En dix ans, l'économie israélienne a jeté à la poubelle l'équivalent de 211 milliards de shekels de denrées alimentaires. C'est le constat accablant du rapport décennal publié par Leket Israel et BDO, réalisé en collaboration avec les ministères de la Protection de l'environnement et de la Santé. Un paradoxe insoutenable alors que 1,5 million d'Israéliens vivent en situation d'insécurité alimentaire.
2,6 millions de tonnes jetées en 2024
Rien qu'en 2024, 2,6 millions de tonnes de nourriture, d'une valeur de 26,2 milliards de shekels, ont été gaspillées dans le pays. Cela représente 39% de la production alimentaire nationale, soit l'équivalent de 1,3% du PIB. Pour les seuls ménages, ce gâchis s'élève à 10 milliards de shekels, soit un coût annuel de 10 785 shekels par foyer.
Si le consommateur israélien gaspille moins qu'auparavant – une baisse de 13,3% par habitant, passant de 300 à 260 kg par an –, la hausse du coût de la vie et la croissance démographique maintiennent l'ampleur des pertes à un niveau particulièrement élevé.
Le contraste est saisissant : environ 1,5 million d'Israéliens, répartis dans quelque 485 000 foyers, vivent en situation d'insécurité alimentaire et ignorent s'ils pourront se procurer une alimentation saine et équilibrée jusqu'à la fin du mois.
Un désastre environnemental et sanitaire
Au-delà du seul coût économique, les pertes alimentaires engendrent de graves conséquences environnementales et sanitaires. Le rapport estime le coût environnemental à 4,2 milliards de shekels par an, incluant le gaspillage des ressources en eau et des terres, les émissions de polluants et le traitement des déchets.
Les coûts sanitaires liés à l'insécurité alimentaire s'élèvent quant à eux à 5,8 milliards de shekels par an, soit environ 4% des dépenses nationales de santé.

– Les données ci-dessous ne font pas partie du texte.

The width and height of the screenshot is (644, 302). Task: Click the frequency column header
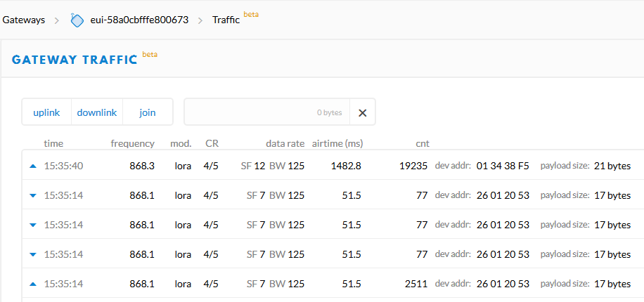132,143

Un défi croissant pour le système de santé israélien.
Chen Herzog, économiste en chef de BDO et auteur du rapport, alerte : "Depuis la publication du premier rapport il y a 10 ans, le coût annuel de ces pertes pour l'économie a augmenté de 45%, passant de 18 milliards de shekels en 2015 à 26 milliards cette année. L'absence de politiques et de budgets nationaux visant à réduire ces pertes constitue un échec persistant."
Gidi Karuch, PDG de Leket Israël, renchérit : "211 milliards de shekels de nourriture gaspillés en une décennie. C'est un échec national injustifiable. Depuis 22 ans, notre organisation œuvre pour sauver des aliments de qualité, qui sont ensuite distribués à des centaines de milliers de familles en Israël. Selon le rapport, chaque shekel investi dans la conservation des aliments génère 10,7 shekels pour l'économie."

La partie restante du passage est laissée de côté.